Once the preserve of young French daredevils, Parkour (also known as free running) now has its own world championships, staged for the first time in London last month, and has featured in countless films and TV ads. Gymnastic practitioners cross urban landscapes by vaulting, leaping and climbing with a grace and fluidity of movement more akin to dance than sport.
A younger breed of swinger has exchanged lush fairways for paving stones in a new take on the gentleman's game that involves no green fees, dress codes or snooty committees. The growing yet still certainly "cult" sport's followers can now buy urban golf gear at an online store, before meeting up on Sunday mornings to hit leather balls stuffed with feathers (less likely to wound than regular golf balls). Bins are substitutes for holes.
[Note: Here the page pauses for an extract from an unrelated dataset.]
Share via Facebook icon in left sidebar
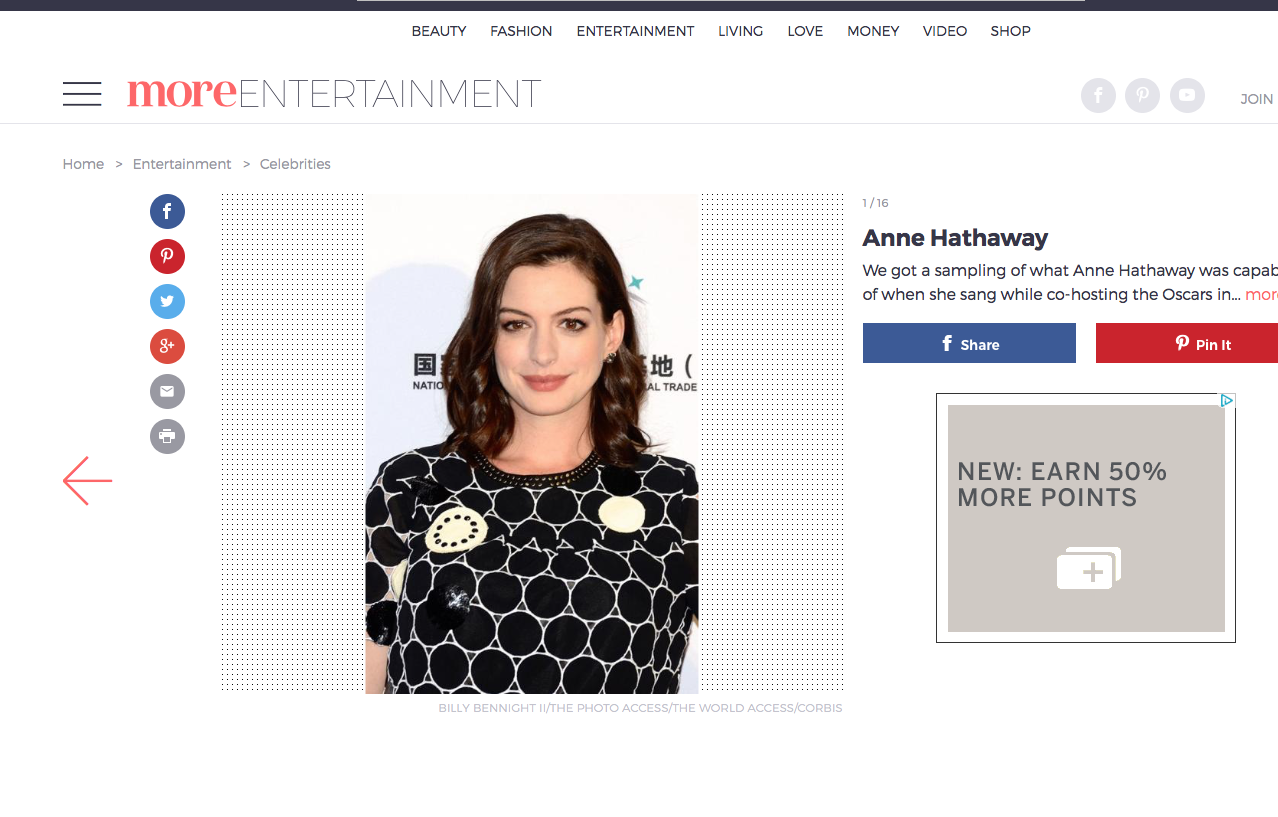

"Drunk daredevil in death dive" has become a perennial summer headline – but jumping off cliffs is a tradition passed down through generations in places next to lakes, rivers and seas. In Newquay in Cornwall, cliffs have their own codenames and taking the plunge from the highest drops is a rite of passage for local teens.
For a select group of "human moles", inspiration lies beneath the bricks and Tarmac of the nation's cities. Under the cover of darkness they burrow into the culverts, storm drains and sewers that serve the metropolises above, finding forgotten underground rivers and, presumably, rather a lot of rats.